[[ RECORDS SUPPLIED open ]]

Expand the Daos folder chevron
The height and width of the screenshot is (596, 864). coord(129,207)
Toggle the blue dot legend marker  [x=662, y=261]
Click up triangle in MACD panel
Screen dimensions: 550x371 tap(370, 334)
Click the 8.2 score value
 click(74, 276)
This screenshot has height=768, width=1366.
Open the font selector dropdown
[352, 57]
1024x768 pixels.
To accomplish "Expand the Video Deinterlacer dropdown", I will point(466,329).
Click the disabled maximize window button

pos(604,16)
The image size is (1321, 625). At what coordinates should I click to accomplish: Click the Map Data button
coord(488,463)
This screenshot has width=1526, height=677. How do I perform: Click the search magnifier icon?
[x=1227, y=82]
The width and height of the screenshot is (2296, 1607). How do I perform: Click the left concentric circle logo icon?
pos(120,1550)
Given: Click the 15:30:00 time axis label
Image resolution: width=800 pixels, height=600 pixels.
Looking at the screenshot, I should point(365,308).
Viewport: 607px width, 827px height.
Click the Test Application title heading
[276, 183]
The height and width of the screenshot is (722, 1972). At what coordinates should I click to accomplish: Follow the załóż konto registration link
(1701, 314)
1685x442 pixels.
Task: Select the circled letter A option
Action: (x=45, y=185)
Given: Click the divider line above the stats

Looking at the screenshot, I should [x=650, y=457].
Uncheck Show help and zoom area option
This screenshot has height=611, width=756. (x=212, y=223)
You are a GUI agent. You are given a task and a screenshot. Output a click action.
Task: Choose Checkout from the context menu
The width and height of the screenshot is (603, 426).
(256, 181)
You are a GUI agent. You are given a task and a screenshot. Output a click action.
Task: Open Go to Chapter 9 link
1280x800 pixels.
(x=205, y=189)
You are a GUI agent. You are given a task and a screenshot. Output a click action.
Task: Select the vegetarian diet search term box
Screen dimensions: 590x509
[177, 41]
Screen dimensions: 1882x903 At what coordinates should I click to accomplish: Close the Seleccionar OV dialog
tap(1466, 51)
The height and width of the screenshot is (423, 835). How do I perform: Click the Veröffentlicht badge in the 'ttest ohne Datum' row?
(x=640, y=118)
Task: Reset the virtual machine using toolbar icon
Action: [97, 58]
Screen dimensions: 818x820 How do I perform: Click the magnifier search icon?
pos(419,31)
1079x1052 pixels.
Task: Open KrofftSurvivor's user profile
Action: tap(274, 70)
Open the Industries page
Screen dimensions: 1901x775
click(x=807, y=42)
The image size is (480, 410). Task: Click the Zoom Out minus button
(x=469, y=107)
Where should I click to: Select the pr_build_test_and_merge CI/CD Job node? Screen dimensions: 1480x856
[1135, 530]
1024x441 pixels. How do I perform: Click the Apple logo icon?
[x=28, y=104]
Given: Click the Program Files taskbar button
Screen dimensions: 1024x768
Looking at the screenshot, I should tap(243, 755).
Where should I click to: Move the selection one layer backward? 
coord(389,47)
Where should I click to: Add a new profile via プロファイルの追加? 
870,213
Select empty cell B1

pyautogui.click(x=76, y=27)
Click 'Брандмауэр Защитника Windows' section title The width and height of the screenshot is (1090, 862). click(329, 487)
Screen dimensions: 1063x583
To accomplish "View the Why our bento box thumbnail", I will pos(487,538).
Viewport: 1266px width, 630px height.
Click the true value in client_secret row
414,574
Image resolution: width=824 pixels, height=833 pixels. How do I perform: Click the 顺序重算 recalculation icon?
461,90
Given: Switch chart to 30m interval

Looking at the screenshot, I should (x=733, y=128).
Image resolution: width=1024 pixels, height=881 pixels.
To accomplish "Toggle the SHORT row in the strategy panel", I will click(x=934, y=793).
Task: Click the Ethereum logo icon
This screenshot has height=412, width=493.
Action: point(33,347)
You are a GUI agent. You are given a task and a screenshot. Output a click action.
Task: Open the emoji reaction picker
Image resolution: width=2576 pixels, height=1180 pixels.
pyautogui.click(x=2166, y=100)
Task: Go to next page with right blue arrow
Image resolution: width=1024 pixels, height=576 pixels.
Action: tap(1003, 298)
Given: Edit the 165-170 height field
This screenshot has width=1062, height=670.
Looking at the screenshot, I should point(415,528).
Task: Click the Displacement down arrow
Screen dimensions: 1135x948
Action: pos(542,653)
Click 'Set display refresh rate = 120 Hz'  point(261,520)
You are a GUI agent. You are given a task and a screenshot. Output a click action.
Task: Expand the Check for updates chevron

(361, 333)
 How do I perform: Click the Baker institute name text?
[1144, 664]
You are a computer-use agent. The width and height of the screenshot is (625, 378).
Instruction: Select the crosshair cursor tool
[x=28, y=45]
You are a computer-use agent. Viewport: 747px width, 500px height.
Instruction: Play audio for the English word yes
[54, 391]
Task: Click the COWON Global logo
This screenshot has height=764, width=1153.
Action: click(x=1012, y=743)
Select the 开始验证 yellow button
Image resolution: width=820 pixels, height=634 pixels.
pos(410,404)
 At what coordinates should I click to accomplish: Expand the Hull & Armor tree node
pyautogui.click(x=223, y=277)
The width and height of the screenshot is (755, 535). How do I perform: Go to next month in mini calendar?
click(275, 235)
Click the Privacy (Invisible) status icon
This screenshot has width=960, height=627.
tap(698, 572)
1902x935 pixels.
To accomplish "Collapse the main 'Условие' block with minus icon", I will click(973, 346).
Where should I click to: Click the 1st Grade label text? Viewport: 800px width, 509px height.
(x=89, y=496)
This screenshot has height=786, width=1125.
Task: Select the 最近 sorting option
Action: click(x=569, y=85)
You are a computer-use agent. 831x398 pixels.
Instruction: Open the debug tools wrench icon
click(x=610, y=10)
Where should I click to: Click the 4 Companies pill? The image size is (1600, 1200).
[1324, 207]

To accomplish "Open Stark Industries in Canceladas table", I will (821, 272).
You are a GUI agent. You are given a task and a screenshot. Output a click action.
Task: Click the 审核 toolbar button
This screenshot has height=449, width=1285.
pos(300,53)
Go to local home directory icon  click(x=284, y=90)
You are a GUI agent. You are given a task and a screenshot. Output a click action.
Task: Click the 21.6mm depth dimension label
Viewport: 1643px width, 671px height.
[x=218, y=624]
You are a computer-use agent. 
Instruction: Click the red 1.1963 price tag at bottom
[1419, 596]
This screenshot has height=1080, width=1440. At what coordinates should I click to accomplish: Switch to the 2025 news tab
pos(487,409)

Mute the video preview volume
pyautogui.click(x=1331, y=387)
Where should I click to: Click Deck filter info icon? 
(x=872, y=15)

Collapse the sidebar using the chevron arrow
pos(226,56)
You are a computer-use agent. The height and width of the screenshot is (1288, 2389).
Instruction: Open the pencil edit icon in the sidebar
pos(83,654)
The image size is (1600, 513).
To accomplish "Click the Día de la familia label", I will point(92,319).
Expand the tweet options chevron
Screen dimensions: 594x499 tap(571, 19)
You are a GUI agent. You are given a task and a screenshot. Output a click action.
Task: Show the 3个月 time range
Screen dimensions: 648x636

[[ RECORDS SUPPLIED closed ]]

EXERCISE DIRECTIONS: What is the number of lines in these entries that hold "Toggle"? Reply with the figure alone.

ANSWER TO THIS TASK: 2